Recurring hope is so tricky. Hope has always been such a powerful motivator for me in my life and saved me through some dark times, and it goes against my survival instincts to give up hope on something. There were two songs I listened to a lot during limerence called "Where There's A Will There's a Way" and "Holding On" - both about persevering and believing, despite all hurdles - and that particular mindset kept my limerence hanging on in there.

One thing I found is that my hope regarding LO is connected to hope in other aspects of my life. When I experience feelings of hopelessness regarding something in my life, my feeling of hope for LO intensifies. When I'm generally feeling hopeful for my myself and my future the limerence drops away. I'm hoping he will save me from what feels like a hopeless situation because I don't feel hope for saving myself from it. So when I find myself hoping for LO I try look at what exactly it is I am hoping for, through gaining LO. Human connection? Unconditional love? Safety? Fun? Belonging? Living in the moment? And then I look at the ways I can get that in my life, and I visualise it happening, so I can redirect the hope. It does help.

One thing I did think of doing, and this probably sounds weird, is having a funeral for my hope for LO. Maybe write "I hope LO tells me he loves me" on a piece of paper and burn it, or write it on a stone and drop it in the river.
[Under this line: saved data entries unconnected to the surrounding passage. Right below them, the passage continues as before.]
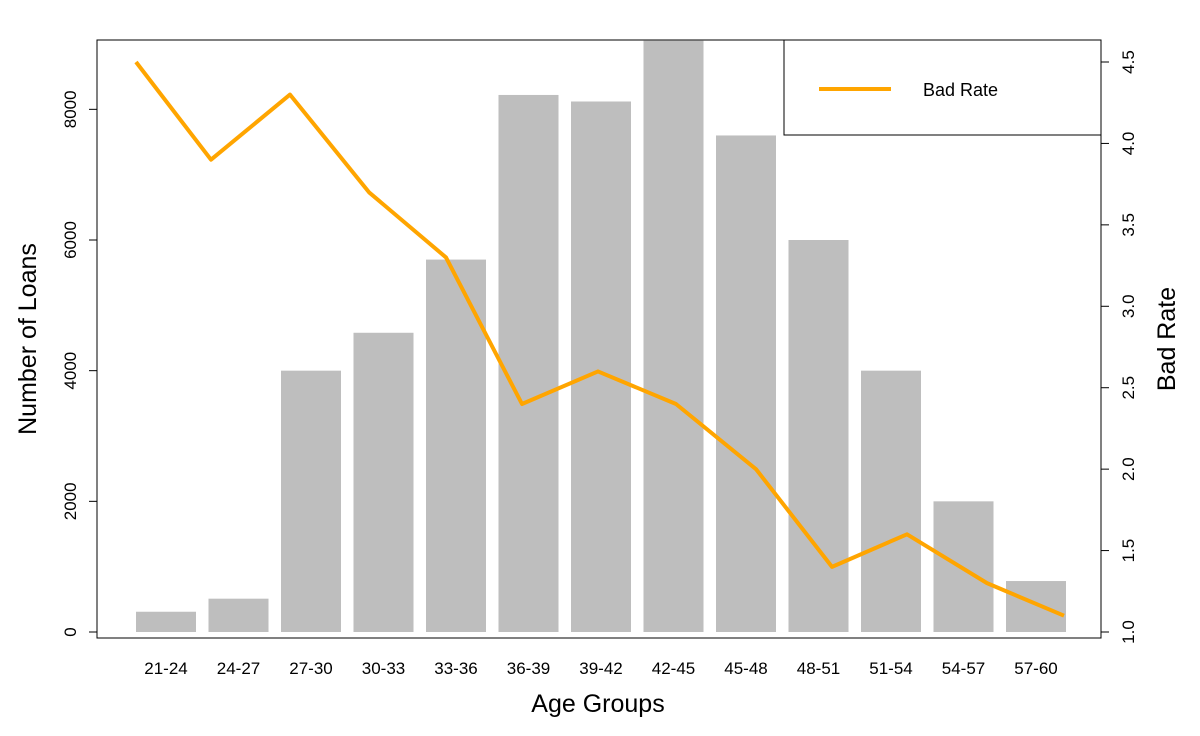 The image size is (1200, 736). What do you see at coordinates (1167, 339) in the screenshot?
I see `y2-axis-title: Bad Rate` at bounding box center [1167, 339].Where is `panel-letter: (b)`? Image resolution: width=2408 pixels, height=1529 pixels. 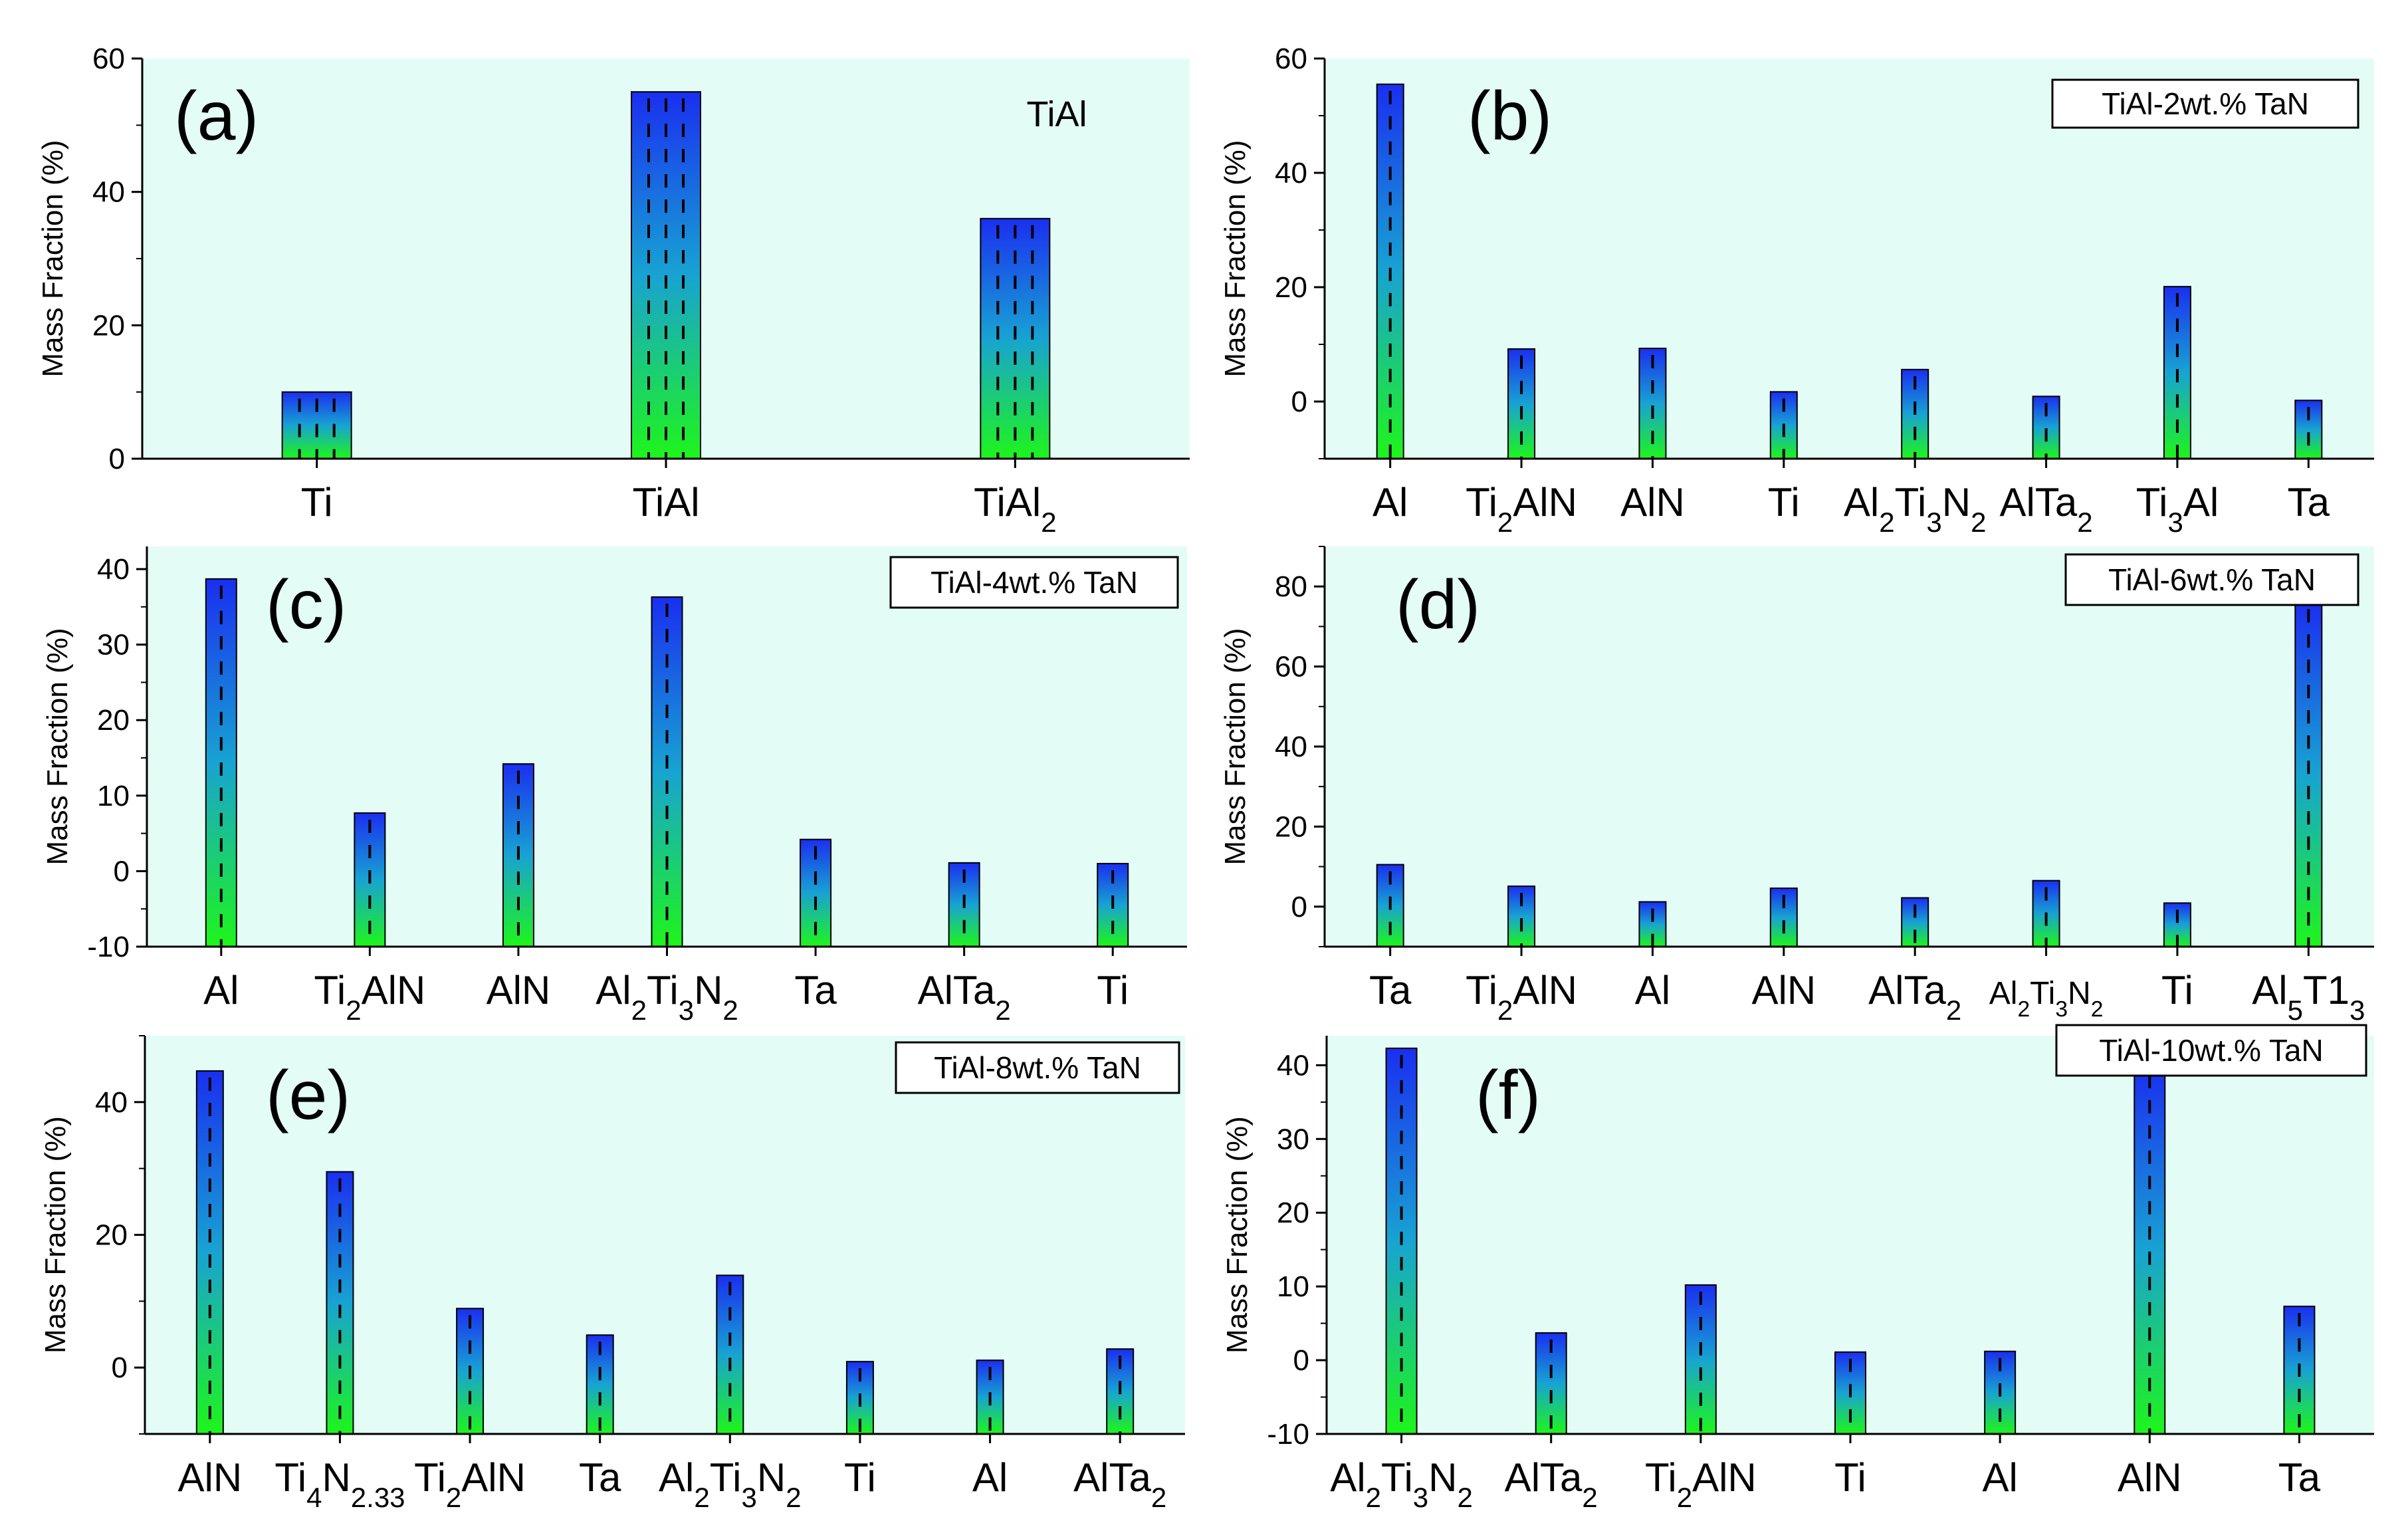 panel-letter: (b) is located at coordinates (1510, 116).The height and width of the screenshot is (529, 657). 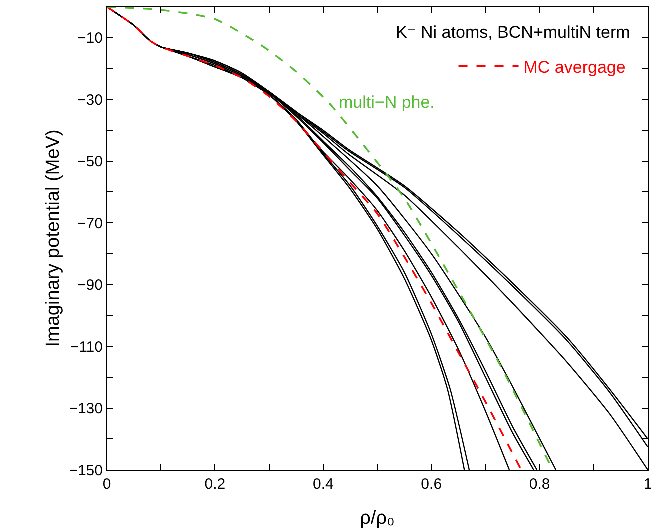 What do you see at coordinates (90, 39) in the screenshot?
I see `y-tick-label: −10` at bounding box center [90, 39].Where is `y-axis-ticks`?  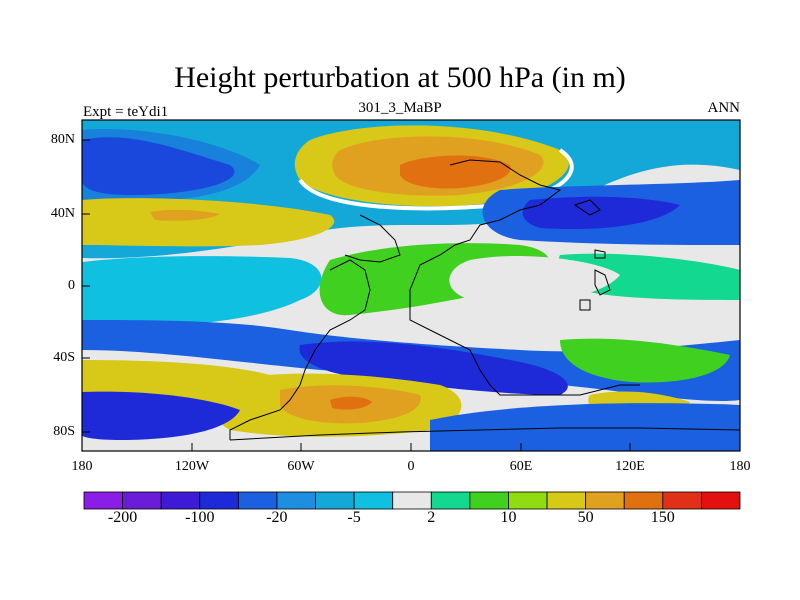 y-axis-ticks is located at coordinates (86, 286).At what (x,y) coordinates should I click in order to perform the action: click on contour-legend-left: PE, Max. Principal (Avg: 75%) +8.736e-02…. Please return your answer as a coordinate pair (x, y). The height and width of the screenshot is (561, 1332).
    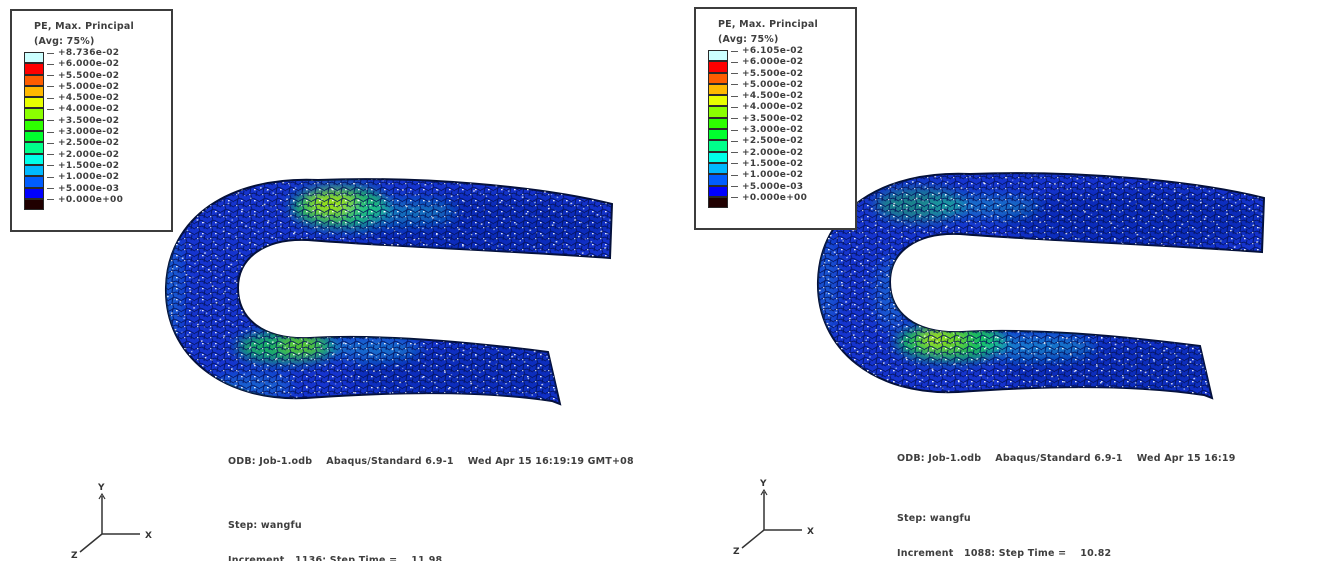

Maybe write an eulogy. Have a good cry. I think part of my problem in letting LO go completely is that I have a problem with grief in general, that it wasn't dealt with well in my family, we cover it up and ignore it, and I don't know how to grieve properly. Whenever I find myself going through the stages of letting go of limerence, I seem to get stuck at that grieving stage and so I cycle back into hope instead.